**Raw data**
====================
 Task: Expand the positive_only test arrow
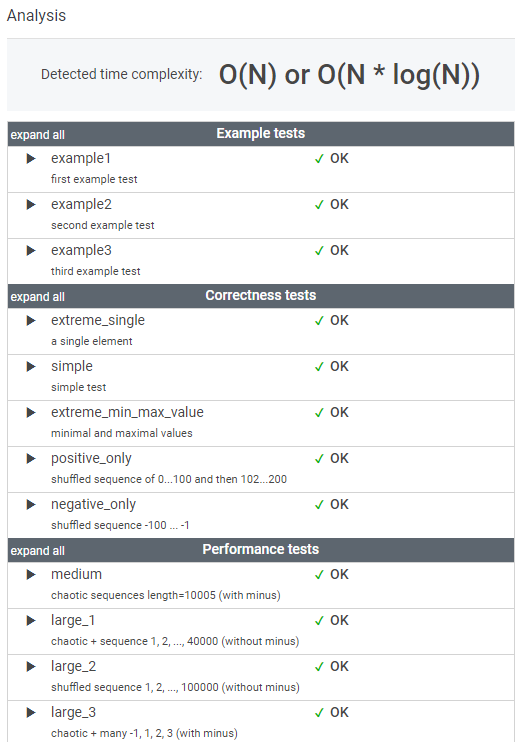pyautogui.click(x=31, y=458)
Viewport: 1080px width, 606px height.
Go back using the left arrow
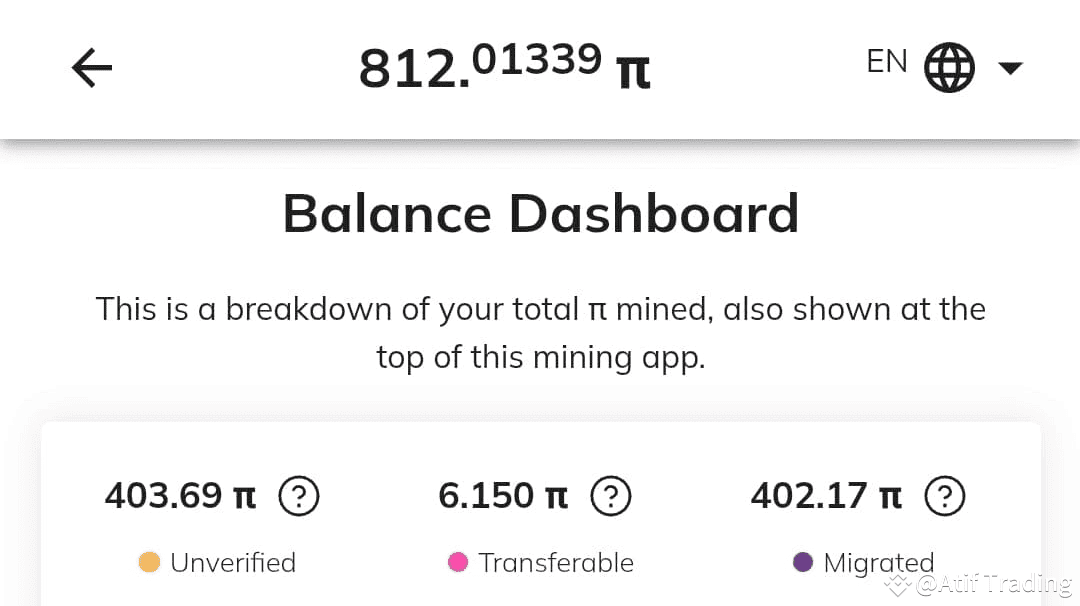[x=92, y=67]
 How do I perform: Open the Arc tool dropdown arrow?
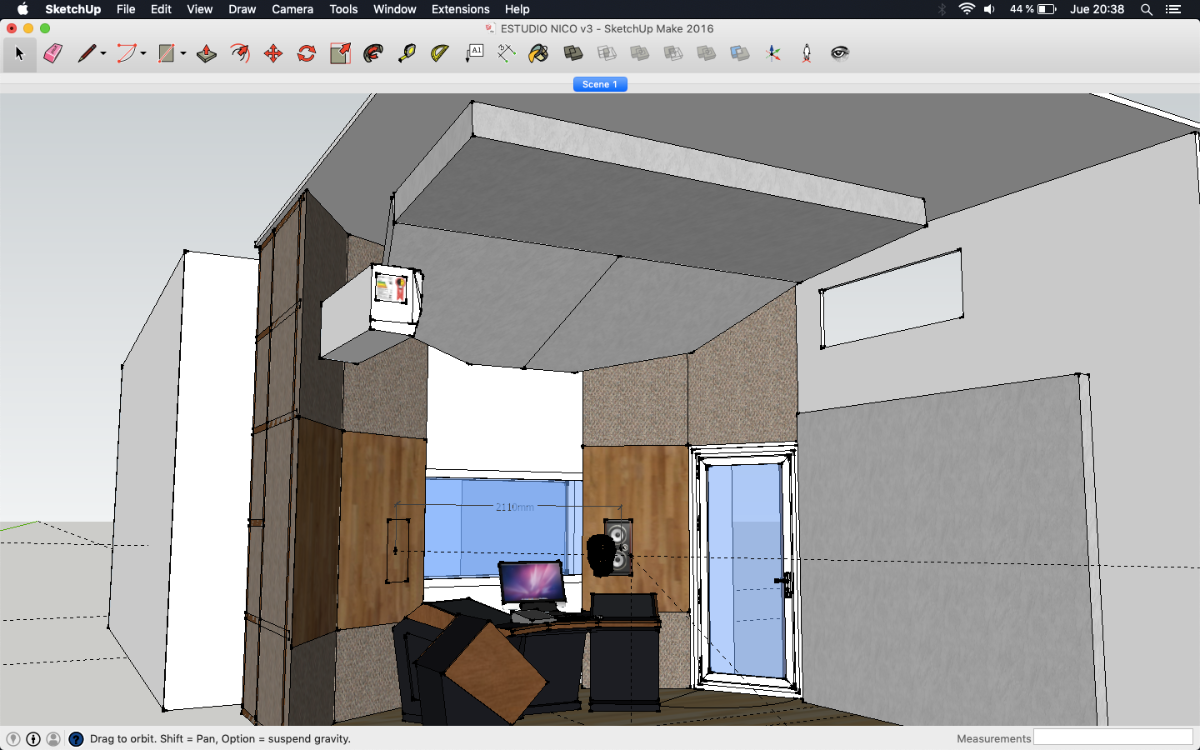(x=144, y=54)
====================
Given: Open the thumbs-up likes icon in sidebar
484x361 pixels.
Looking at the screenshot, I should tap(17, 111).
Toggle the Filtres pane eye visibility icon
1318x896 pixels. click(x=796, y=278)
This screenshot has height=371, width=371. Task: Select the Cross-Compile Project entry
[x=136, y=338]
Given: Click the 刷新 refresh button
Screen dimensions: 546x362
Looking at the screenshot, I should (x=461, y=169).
====================
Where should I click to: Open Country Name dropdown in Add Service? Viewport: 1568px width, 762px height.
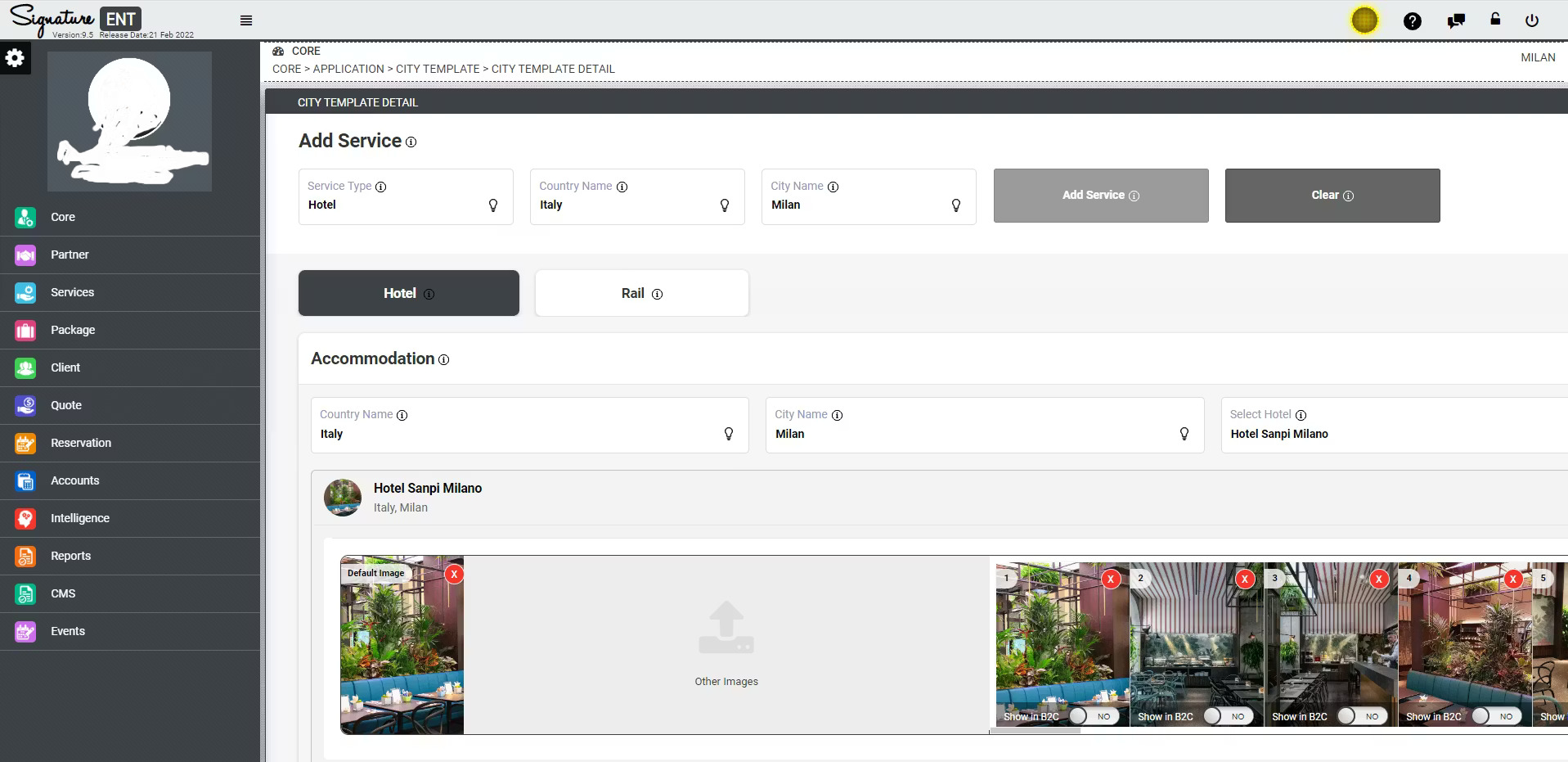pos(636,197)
====================
**Task to carry out**
Working from the data above, extract solely the lines from the one containing "Toggle the Filtres pane eye visibility icon" through the one containing "Given: Click the 刷新 refresh button", exactly as they appear, both included.

**Answer to this problem**
Toggle the Filtres pane eye visibility icon
1318x896 pixels. click(x=796, y=278)
This screenshot has height=371, width=371. Task: Select the Cross-Compile Project entry
[x=136, y=338]
Given: Click the 刷新 refresh button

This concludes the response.